Time unit partitioning is easily implemented using standard SQL DDL. For example, you can create a table named newtable that is hourly partitioned by the transaction_ts TIMESTAMP column using TIMESTAMP_TRUNC to delineate the timestamp at the hour mark:

  CREATE TABLE
   mydataset.newtable (transaction_id INT64,
     transaction_ts TIMESTAMP)
 PARTITION BY
   TIMESTAMP_TRUNC(transaction_ts, HOUR)
 OPTIONS
   (partition_expiration_days=3,
     description="a table hourly partitioned by transaction_ts" )

As with other partitioning schemes in BigQuery, you can use clustering along with these new partitioning schemes to speed up the performance of your queries. Best part—there is no additional cost for the use of these new partitioning schemes; it's included with the base BigQuery pricing. These new partitioning schemes can help you lower query costs and allow you to match partitioning schemes available in traditional data warehouses for ease of migration.

Check out the demo video to see time unit partitioning in action, and read more in the BigQuery documentation.

Take advantage of expanded access to metadata via INFORMATION_SCHEMA

When our team was deciding where and how to expose rich metadata about BigQuery datasets, tables, views, routines (stored procedures and user-defined functions), schemas, jobs, and slots, the natural answer was BigQuery itself. You can use the INFORMATION_SCHEMA views to access metadata on datasets, tables, views, jobs, reservations, and even streaming data!

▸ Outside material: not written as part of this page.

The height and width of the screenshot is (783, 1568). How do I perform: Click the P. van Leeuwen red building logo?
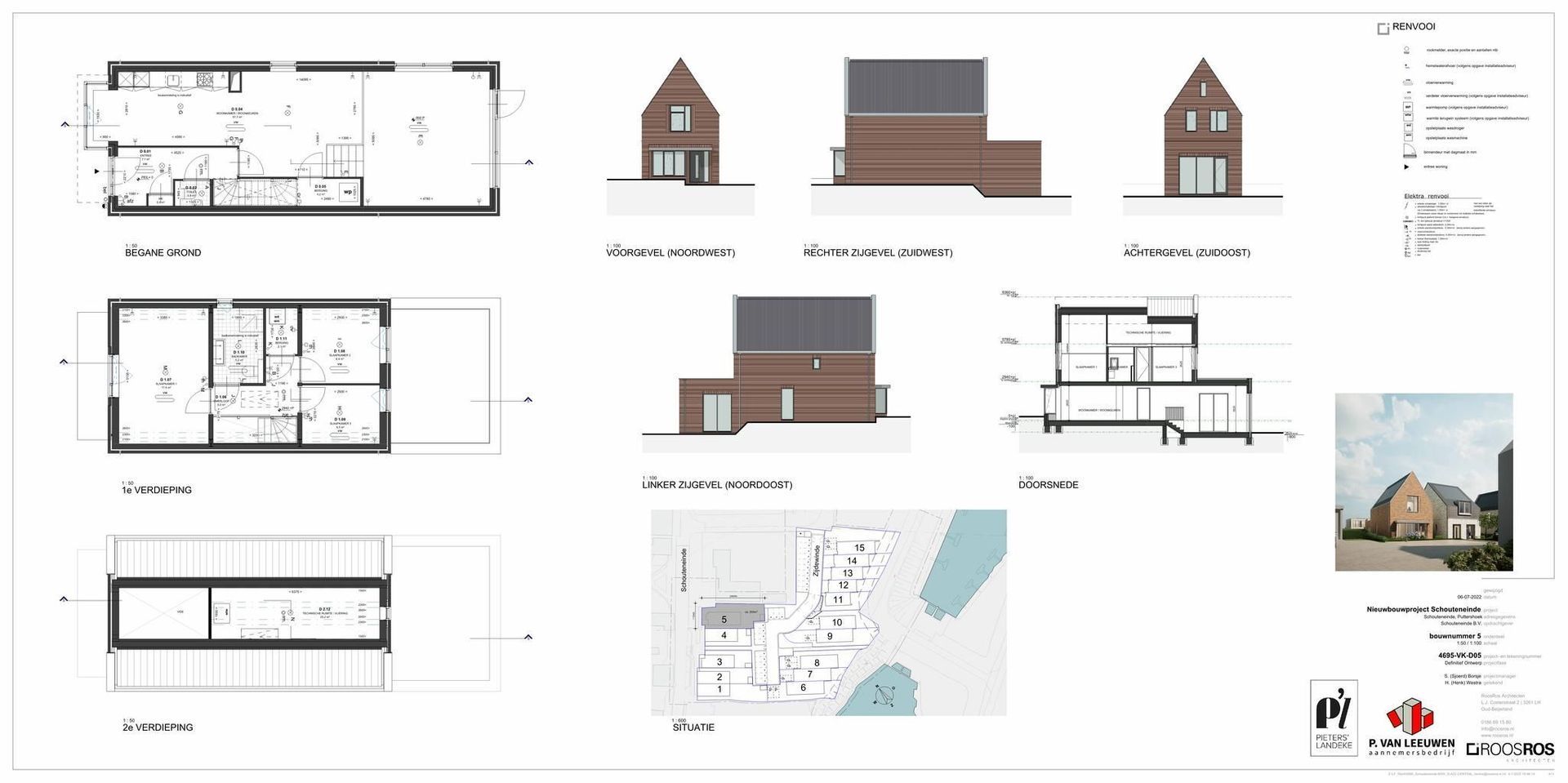1410,717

Here are some quick code snippets of how people are asking questions of this metadata:

What are all the tables in my dataset?

  -- Returns metadata such as name and type for all tables in a single dataset (mydataset) in your default project
SELECT * FROM mydataset.INFORMATION_SCHEMA.TABLES;

How was this view defined again...?

  -- Returns the SQL query syntax used to define myview in mydataset
SELECT
   table_name, view_definition, use_standard_sql
 FROM
   mydataset.INFORMATION_SCHEMA.VIEWS
 WHERE
   table_name="myview";

You can also use INFORMATION_SCHEMA.JOBS_TIMELINE_BY_* views to retrieve real-time BigQuery metadata by timeslice for the previous 180 days of currently running and/or completed jobs. The INFORMATION_SCHEMA jobs timeline views are regionalized, so be sure to use a region qualifier in your queries, as shown in the examples below.

How many jobs are running at any given time?

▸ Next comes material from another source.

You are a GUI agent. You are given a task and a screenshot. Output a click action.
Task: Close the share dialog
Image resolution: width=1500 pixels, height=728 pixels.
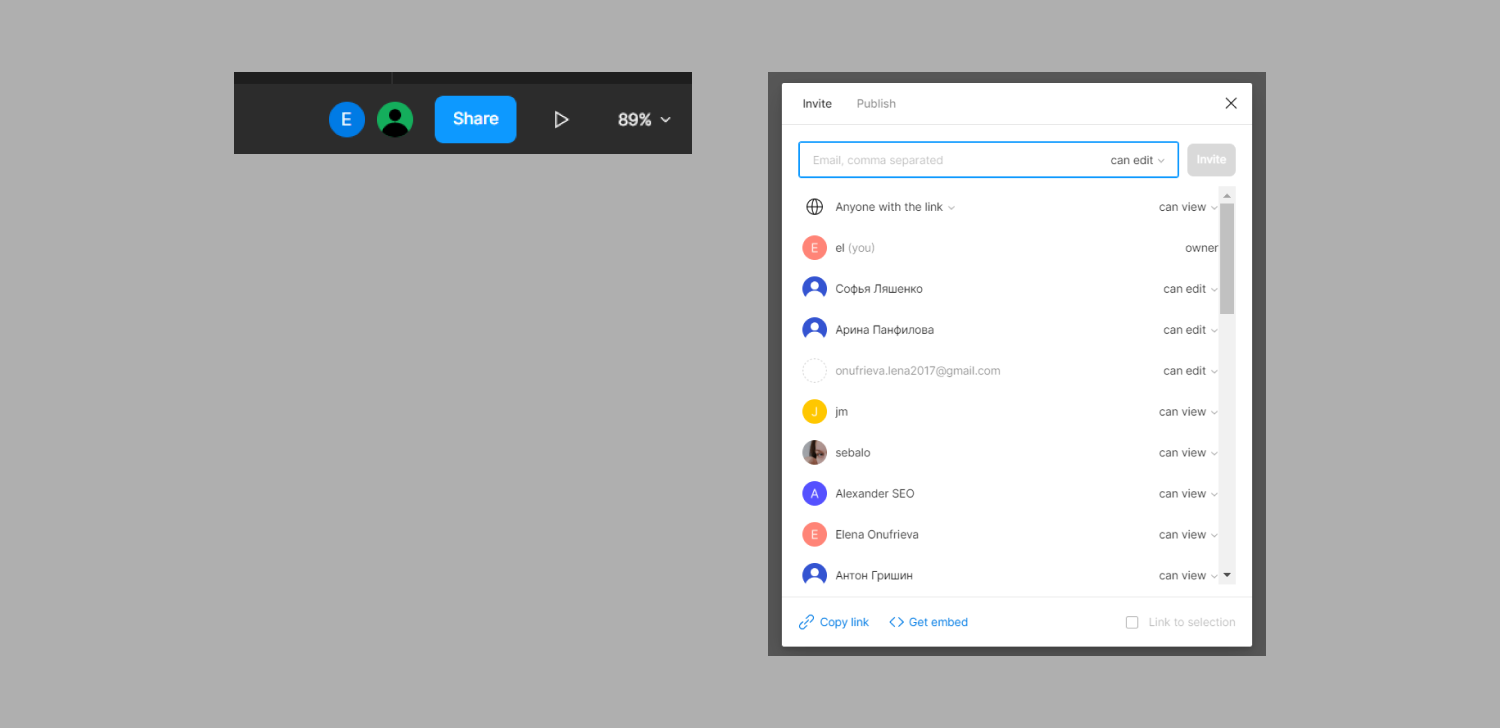(1231, 103)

  -- Returns the number of RUNNING and PENDING jobs at every second in the last day

SELECT
     period_start,
     SUM(IF(state = "PENDING", 1, 0)) as PENDING,
     SUM(IF(state = "RUNNING", 1, 0)) as RUNNING
   FROM
     `region-us`.INFORMATION_SCHEMA.JOBS_TIMELINE_BY_PROJECT
   WHERE
     period_start BETWEEN TIMESTAMP_SUB(CURRENT_TIMESTAMP(), INTERVAL 1 DAY) AND CURRENT_TIMESTAMP()
   GROUP BY period_start;

Which queries used the most slot resources in the last day?

  -- Returns top 10 jobs with the most slot-milliseconds used in the last day 

SELECT
   job_id,
   job_type,
   statement_type,
   user_email,
   total_bytes_processed,
   total_slot_ms
 FROM `region-us`.INFORMATION_SCHEMA.JOBS_BY_ORGANIZATION
 WHERE EXTRACT(DATE FROM creation_time) = current_date()
 ORDER BY total_slot_ms DESC
 LIMIT 10;

Of course, running the above query every day and monitoring the results can be tedious, which is why the BigQuery team created new publicly available report templates (more on that shortly). 

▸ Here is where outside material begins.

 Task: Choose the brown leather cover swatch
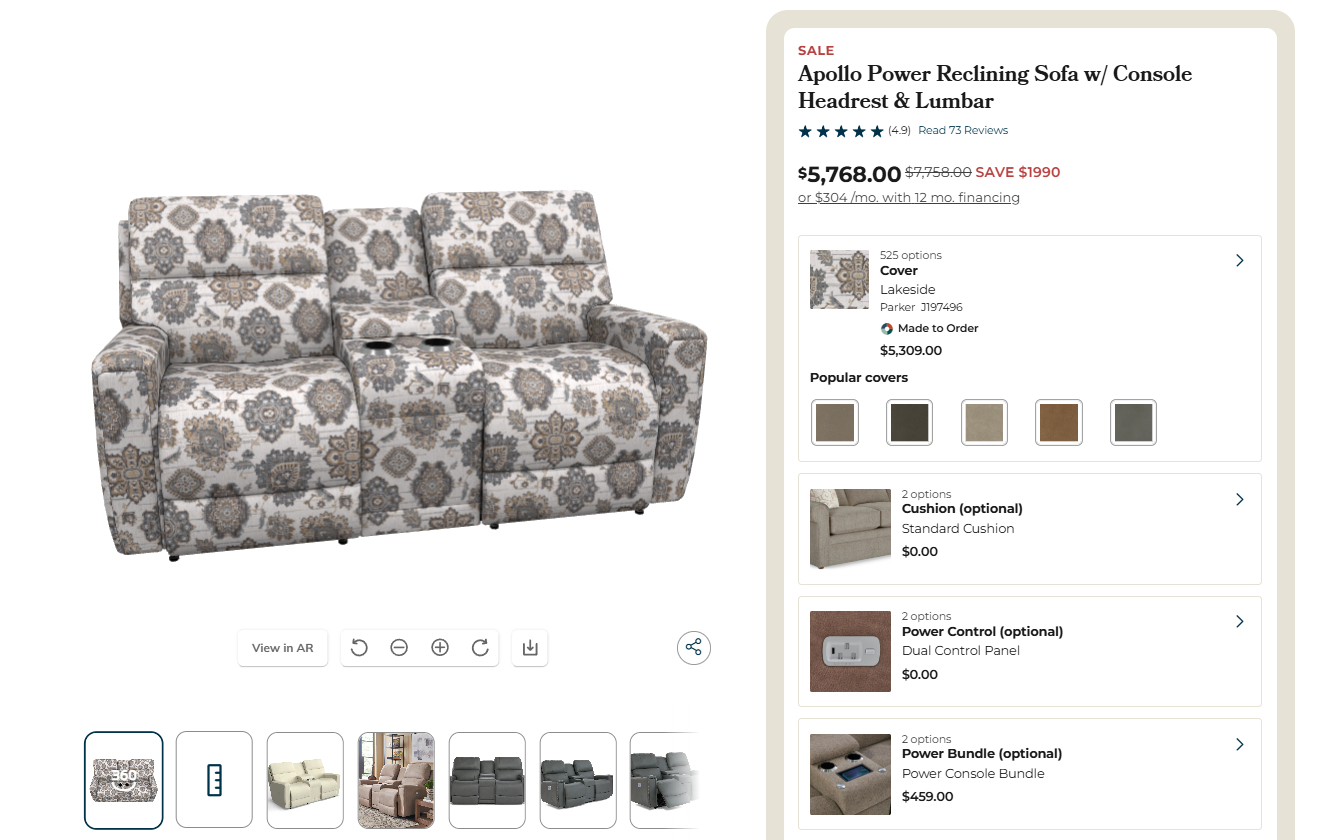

Practice some INFORMATION_SCHEMA basics with more examples and browse the documentation

Streamline the management of your BigQuery slots and jobs

If you’re using BigQuery reservations, monitoring the slot usage from each of your projects and teams can be challenging. We’re excited to announce BigQuery System Tables Reports, a solution that aims to help you monitor BigQuery flat-rate slot and reservation utilization by leveraging BigQuery’s underlying INFORMATION_SCHEMA views. These reports provide easy ways to monitor your slots and reservations by hour or day and review job execution and errors. 

Check out the new Data Studio dashboard template to see these reports in action. Here’s a look at one option:

Daily ultilization report.jpg

Explore all of the available BigQuery System Tables Reports, and learn more about managing BigQuery usage and reservations on Coursera. 

In addition to streamlining the management of BigQuery slots, we’re also working on making it easier for you to manage your jobs. For example, you can now use SQL to easily cancel your jobs with one simple statement:

  CALL BQ.JOBS.CANCEL('project_id.job_id');

The procedure returns immediately, and BigQuery cancels the job shortly afterwards. 

Review all of the ways that you can manage your BigQuery jobs in the documentation.

Leverage advances in data governance to manage access to individual tables (and columns soon!)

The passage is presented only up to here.